Turn the records below into a numbered list with one line per item, leaving out any blank lines.

---*---

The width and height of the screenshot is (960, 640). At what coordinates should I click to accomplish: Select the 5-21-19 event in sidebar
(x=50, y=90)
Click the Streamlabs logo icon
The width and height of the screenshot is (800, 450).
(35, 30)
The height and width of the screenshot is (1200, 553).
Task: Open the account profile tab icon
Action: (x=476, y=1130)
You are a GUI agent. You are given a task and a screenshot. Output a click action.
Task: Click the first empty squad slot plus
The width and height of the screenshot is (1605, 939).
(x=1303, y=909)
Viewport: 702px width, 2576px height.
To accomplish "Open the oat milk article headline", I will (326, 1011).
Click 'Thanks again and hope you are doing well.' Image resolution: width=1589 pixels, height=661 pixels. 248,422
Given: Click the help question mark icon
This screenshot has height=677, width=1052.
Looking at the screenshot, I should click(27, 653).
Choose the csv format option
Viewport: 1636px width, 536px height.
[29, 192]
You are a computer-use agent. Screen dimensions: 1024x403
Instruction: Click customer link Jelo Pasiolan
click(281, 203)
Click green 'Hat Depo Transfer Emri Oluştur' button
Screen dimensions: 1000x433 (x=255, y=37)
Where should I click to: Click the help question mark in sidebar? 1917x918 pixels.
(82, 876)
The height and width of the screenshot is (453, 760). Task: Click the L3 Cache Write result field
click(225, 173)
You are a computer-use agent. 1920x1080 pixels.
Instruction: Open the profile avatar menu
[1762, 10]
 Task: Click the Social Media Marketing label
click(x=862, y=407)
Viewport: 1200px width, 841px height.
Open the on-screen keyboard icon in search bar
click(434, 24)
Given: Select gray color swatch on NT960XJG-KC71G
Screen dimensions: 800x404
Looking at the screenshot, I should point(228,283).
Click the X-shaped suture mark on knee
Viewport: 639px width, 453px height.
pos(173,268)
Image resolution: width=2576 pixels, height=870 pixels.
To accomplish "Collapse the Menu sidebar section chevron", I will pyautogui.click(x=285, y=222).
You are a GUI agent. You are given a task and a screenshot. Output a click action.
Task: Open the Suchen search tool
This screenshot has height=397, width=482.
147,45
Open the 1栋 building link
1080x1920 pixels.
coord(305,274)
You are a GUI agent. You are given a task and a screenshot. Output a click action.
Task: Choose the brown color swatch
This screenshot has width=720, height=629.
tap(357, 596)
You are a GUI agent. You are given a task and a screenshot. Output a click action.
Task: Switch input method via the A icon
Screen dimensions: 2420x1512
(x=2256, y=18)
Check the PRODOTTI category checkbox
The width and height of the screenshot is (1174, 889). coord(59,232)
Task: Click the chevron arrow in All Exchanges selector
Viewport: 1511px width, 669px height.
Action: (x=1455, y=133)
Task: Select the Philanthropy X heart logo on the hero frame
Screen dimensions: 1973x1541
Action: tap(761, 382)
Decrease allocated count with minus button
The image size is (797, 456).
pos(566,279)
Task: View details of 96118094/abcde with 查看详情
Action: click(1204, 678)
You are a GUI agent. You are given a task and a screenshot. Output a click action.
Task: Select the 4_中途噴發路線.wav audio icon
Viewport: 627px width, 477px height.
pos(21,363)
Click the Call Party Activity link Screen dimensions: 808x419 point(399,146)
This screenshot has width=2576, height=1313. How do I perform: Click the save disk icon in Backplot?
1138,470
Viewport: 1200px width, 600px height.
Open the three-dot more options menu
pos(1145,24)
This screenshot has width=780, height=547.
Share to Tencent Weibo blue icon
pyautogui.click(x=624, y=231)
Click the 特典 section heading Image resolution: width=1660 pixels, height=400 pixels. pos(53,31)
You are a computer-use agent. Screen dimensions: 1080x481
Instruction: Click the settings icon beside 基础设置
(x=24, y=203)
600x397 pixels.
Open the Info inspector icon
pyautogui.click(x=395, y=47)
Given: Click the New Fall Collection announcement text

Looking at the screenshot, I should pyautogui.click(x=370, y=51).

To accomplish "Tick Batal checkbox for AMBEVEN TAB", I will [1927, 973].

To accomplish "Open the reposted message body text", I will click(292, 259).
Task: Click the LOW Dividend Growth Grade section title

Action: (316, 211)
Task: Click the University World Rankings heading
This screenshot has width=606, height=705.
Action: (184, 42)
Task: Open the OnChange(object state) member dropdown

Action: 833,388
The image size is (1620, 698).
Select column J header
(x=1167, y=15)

---*---

Output for this task
1. The width and height of the screenshot is (960, 640). At what coordinates should I click to accomplish: Select the 5-21-19 event in sidebar
2. (x=50, y=90)
3. Click the Streamlabs logo icon
4. The width and height of the screenshot is (800, 450).
5. (35, 30)
6. The height and width of the screenshot is (1200, 553).
7. Task: Open the account profile tab icon
8. Action: (x=476, y=1130)
9. You are a GUI agent. You are given a task and a screenshot. Output a click action.
10. Task: Click the first empty squad slot plus
11. The width and height of the screenshot is (1605, 939).
12. (x=1303, y=909)
13. Viewport: 702px width, 2576px height.
14. To accomplish "Open the oat milk article headline", I will (326, 1011).
15. Click 'Thanks again and hope you are doing well.' Image resolution: width=1589 pixels, height=661 pixels. 248,422
16. Given: Click the help question mark icon
17. This screenshot has height=677, width=1052.
18. Looking at the screenshot, I should click(27, 653).
19. Choose the csv format option
20. Viewport: 1636px width, 536px height.
21. [29, 192]
22. You are a computer-use agent. Screen dimensions: 1024x403
23. Instruction: Click customer link Jelo Pasiolan
24. click(281, 203)
25. Click green 'Hat Depo Transfer Emri Oluştur' button
26. Screen dimensions: 1000x433 (x=255, y=37)
27. Where should I click to: Click the help question mark in sidebar? 1917x918 pixels.
28. (82, 876)
29. The height and width of the screenshot is (453, 760). Task: Click the L3 Cache Write result field
30. click(225, 173)
31. You are a computer-use agent. 1920x1080 pixels.
32. Instruction: Open the profile avatar menu
33. [1762, 10]
34.  Task: Click the Social Media Marketing label
35. click(x=862, y=407)
36. Viewport: 1200px width, 841px height.
37. Open the on-screen keyboard icon in search bar
38. click(434, 24)
39. Given: Select gray color swatch on NT960XJG-KC71G
40. Screen dimensions: 800x404
41. Looking at the screenshot, I should point(228,283).
42. Click the X-shaped suture mark on knee
43. Viewport: 639px width, 453px height.
44. pos(173,268)
45. Image resolution: width=2576 pixels, height=870 pixels.
46. To accomplish "Collapse the Menu sidebar section chevron", I will pyautogui.click(x=285, y=222).
47. You are a GUI agent. You are given a task and a screenshot. Output a click action.
48. Task: Open the Suchen search tool
49. This screenshot has height=397, width=482.
50. 147,45
51. Open the 1栋 building link
52. 1080x1920 pixels.
53. coord(305,274)
54. You are a GUI agent. You are given a task and a screenshot. Output a click action.
55. Task: Choose the brown color swatch
56. This screenshot has width=720, height=629.
57. tap(357, 596)
58. You are a GUI agent. You are given a task and a screenshot. Output a click action.
59. Task: Switch input method via the A icon
60. Screen dimensions: 2420x1512
61. (x=2256, y=18)
62. Check the PRODOTTI category checkbox
63. The width and height of the screenshot is (1174, 889). coord(59,232)
64. Task: Click the chevron arrow in All Exchanges selector
65. Viewport: 1511px width, 669px height.
66. Action: (x=1455, y=133)
67. Task: Select the Philanthropy X heart logo on the hero frame
68. Screen dimensions: 1973x1541
69. Action: tap(761, 382)
70. Decrease allocated count with minus button
71. The image size is (797, 456).
72. pos(566,279)
73. Task: View details of 96118094/abcde with 查看详情
74. Action: click(1204, 678)
75. You are a GUI agent. You are given a task and a screenshot. Output a click action.
76. Task: Select the 4_中途噴發路線.wav audio icon
77. Viewport: 627px width, 477px height.
78. pos(21,363)
79. Click the Call Party Activity link Screen dimensions: 808x419 point(399,146)
80. This screenshot has width=2576, height=1313. How do I perform: Click the save disk icon in Backplot?
81. 1138,470
82. Viewport: 1200px width, 600px height.
83. Open the three-dot more options menu
84. pos(1145,24)
85. This screenshot has width=780, height=547.
86. Share to Tencent Weibo blue icon
87. pyautogui.click(x=624, y=231)
88. Click the 特典 section heading Image resolution: width=1660 pixels, height=400 pixels. pos(53,31)
89. You are a computer-use agent. Screen dimensions: 1080x481
90. Instruction: Click the settings icon beside 基础设置
91. (x=24, y=203)
92. 600x397 pixels.
93. Open the Info inspector icon
94. pyautogui.click(x=395, y=47)
95. Given: Click the New Fall Collection announcement text
96. Looking at the screenshot, I should pyautogui.click(x=370, y=51).
97. To accomplish "Tick Batal checkbox for AMBEVEN TAB", I will [1927, 973].
98. To accomplish "Open the reposted message body text", I will click(292, 259).
99. Task: Click the LOW Dividend Growth Grade section title
100. Action: (316, 211)
101. Task: Click the University World Rankings heading
102. This screenshot has width=606, height=705.
103. Action: (184, 42)
104. Task: Open the OnChange(object state) member dropdown
105. Action: 833,388
106. The image size is (1620, 698).
107. Select column J header
108. (x=1167, y=15)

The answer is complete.